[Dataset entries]
%%

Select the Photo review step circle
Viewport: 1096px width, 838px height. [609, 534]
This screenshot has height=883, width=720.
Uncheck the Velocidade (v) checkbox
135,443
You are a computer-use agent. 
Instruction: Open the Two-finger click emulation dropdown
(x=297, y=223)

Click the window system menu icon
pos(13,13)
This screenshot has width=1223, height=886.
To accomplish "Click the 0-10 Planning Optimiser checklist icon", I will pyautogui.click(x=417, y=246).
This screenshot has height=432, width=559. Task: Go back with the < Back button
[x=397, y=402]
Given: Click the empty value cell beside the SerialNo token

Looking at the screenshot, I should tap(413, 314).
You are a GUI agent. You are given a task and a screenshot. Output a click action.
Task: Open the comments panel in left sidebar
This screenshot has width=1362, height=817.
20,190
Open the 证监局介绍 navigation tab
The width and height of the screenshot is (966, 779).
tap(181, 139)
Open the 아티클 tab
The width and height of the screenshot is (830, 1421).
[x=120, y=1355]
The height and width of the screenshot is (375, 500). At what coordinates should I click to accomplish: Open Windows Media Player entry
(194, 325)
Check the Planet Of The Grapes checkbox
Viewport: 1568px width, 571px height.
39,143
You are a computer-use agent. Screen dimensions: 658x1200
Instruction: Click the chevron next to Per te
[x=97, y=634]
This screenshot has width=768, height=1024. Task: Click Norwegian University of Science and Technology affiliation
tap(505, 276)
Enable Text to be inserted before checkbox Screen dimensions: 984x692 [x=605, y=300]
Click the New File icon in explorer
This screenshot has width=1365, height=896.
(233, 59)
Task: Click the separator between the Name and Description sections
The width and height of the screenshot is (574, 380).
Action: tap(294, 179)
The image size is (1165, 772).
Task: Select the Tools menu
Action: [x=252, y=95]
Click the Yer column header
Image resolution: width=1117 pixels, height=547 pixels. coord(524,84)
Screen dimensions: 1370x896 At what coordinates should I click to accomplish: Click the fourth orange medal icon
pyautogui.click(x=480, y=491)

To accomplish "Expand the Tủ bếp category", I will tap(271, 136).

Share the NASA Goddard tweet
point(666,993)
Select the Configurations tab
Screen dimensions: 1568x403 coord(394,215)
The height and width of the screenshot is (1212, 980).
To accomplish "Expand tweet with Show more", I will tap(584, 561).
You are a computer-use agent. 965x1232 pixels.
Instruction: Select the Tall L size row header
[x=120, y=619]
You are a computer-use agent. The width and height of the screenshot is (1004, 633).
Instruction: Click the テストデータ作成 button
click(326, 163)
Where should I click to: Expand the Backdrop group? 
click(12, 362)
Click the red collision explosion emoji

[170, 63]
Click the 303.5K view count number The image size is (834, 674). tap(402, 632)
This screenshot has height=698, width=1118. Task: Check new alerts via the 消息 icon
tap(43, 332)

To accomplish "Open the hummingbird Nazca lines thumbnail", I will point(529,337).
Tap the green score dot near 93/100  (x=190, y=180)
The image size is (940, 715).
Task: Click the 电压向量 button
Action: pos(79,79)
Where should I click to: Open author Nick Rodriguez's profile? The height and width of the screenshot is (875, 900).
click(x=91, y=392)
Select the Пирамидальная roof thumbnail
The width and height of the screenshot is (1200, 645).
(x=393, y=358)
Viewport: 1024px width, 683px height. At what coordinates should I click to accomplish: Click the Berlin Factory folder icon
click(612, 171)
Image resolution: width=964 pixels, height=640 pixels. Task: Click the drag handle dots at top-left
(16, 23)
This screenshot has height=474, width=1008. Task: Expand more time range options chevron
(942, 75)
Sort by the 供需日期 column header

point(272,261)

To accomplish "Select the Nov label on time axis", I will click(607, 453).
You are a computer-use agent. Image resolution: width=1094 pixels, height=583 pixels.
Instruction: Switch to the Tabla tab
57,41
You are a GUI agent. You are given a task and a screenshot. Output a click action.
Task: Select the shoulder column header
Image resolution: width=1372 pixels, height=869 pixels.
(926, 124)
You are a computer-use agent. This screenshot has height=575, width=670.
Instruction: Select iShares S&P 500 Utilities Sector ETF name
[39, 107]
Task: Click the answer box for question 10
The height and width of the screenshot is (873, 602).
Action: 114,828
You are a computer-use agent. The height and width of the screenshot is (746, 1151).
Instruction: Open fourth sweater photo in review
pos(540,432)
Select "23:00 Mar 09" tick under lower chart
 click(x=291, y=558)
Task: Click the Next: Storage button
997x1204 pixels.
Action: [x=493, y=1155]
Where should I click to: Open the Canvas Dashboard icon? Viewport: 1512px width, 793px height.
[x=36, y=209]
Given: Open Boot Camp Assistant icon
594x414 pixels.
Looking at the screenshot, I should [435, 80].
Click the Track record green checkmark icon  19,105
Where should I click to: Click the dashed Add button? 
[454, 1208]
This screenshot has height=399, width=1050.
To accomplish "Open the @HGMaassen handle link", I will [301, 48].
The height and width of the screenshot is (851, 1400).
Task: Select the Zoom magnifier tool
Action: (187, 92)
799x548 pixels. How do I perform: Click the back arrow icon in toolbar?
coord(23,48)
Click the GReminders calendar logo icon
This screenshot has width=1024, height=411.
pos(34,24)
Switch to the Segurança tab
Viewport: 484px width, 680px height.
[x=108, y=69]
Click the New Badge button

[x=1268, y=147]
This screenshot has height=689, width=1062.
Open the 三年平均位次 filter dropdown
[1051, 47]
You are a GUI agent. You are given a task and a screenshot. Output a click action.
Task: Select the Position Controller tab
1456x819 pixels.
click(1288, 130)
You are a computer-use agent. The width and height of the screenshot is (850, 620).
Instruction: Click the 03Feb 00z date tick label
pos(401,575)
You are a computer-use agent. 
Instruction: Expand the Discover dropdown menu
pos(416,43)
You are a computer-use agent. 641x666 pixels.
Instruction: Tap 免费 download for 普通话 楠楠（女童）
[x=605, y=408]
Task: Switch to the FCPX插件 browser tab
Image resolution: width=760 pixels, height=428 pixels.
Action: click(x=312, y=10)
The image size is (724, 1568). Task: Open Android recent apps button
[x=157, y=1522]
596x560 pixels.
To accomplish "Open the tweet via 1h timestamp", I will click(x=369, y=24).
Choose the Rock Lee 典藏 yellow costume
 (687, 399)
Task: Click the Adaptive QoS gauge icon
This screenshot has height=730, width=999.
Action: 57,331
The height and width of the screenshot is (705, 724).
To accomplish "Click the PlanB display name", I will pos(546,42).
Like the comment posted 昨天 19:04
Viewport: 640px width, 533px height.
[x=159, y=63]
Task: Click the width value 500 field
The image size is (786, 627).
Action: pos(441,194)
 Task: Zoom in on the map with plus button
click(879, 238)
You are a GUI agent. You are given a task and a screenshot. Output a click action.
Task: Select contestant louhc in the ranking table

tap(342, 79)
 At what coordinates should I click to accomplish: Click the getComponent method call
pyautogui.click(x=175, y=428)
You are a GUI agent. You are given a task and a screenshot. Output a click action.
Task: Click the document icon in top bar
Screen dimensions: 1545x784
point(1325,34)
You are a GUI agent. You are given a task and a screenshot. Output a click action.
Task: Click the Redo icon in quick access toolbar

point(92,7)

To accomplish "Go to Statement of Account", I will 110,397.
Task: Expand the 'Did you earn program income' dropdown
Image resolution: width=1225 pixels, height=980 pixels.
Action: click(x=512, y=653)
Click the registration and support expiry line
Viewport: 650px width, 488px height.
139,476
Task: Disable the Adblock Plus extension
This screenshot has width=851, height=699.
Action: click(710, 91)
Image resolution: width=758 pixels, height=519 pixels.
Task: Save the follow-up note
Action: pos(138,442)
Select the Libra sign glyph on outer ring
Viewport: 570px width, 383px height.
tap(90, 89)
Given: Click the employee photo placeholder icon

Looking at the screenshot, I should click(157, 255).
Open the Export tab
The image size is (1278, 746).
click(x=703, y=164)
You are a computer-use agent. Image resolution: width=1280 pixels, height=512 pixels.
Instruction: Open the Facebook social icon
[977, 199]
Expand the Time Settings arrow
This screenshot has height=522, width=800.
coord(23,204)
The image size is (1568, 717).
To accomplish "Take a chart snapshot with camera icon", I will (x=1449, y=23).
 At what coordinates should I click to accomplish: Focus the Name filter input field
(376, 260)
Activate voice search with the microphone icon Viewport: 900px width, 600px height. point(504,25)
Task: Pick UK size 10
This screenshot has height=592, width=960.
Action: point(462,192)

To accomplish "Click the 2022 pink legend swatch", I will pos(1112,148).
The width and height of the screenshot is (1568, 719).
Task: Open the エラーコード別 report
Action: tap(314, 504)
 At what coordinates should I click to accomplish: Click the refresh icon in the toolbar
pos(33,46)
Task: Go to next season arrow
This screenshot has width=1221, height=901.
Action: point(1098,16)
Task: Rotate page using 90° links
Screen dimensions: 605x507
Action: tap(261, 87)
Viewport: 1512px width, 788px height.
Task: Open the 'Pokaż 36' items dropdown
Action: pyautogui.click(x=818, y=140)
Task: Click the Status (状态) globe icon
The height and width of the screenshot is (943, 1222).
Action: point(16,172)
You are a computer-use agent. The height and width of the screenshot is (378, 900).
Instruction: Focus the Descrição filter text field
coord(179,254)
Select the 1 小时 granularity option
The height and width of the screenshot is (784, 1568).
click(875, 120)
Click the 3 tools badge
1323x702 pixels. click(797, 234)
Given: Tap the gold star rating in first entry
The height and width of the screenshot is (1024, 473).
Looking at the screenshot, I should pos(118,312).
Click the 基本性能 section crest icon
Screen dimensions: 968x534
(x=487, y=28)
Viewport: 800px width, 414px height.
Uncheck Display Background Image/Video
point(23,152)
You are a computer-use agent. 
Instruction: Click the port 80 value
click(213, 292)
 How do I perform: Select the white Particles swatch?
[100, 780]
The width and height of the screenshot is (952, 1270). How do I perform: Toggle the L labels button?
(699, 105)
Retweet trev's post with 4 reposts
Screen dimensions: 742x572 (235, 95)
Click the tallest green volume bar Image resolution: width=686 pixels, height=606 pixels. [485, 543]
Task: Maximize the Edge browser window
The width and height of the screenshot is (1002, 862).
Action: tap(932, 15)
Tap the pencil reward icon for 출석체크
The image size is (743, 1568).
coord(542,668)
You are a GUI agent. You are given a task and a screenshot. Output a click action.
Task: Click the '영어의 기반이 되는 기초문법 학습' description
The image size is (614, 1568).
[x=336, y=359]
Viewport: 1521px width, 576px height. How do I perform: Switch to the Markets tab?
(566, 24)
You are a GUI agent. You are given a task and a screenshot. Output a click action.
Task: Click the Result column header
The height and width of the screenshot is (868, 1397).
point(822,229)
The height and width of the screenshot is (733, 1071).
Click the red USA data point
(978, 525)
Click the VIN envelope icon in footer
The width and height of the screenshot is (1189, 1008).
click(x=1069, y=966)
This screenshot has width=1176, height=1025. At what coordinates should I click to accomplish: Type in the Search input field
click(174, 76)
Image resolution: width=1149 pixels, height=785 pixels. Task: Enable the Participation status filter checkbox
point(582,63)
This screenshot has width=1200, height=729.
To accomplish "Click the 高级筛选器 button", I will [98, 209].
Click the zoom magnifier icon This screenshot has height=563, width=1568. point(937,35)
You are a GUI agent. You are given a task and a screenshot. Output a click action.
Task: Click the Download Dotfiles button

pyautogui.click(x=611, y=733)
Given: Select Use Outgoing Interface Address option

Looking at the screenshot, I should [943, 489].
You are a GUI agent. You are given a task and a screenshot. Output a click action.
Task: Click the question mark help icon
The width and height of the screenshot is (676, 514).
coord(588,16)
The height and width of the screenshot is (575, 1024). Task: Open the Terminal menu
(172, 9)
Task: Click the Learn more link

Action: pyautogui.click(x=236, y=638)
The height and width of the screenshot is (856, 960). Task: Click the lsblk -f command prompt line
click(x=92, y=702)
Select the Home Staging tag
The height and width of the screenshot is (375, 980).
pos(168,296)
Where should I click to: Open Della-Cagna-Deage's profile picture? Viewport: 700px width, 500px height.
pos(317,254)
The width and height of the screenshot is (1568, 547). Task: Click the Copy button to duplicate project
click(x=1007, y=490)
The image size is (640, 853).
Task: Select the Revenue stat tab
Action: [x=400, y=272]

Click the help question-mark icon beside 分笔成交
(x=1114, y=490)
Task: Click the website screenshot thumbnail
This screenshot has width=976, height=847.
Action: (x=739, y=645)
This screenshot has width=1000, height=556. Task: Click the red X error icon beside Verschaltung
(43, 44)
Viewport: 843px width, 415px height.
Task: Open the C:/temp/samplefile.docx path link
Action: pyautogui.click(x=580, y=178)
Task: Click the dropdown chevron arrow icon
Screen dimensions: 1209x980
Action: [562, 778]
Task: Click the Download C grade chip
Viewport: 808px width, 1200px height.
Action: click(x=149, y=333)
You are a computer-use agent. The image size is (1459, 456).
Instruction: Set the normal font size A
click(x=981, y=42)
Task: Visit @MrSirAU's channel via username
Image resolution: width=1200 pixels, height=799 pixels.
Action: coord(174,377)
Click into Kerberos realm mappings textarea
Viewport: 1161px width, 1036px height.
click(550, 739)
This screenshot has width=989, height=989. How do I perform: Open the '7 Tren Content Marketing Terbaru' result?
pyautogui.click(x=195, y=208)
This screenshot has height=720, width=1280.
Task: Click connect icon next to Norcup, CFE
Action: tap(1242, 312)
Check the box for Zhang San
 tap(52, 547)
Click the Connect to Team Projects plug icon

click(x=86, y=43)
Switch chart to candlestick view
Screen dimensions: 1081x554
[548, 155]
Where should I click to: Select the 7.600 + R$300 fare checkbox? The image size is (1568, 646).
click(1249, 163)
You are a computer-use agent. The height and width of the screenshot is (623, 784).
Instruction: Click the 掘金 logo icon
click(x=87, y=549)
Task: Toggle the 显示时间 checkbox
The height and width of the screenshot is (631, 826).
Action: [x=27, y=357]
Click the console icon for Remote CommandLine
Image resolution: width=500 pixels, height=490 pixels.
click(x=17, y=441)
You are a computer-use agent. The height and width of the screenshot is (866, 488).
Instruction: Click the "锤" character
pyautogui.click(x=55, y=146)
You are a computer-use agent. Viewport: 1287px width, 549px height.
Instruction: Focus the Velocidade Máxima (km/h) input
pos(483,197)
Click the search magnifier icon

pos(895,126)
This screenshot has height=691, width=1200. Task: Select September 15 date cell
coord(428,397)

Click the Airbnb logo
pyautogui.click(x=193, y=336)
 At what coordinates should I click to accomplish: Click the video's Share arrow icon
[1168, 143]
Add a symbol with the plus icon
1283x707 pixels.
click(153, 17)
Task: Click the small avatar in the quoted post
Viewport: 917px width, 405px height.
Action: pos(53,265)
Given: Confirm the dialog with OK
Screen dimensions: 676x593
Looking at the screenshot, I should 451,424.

%%

Look over the entries above. Copy every line that contains the word "browser".

PROBLEM SOLUTION
Task: Switch to the FCPX插件 browser tab
Task: Maximize the Edge browser window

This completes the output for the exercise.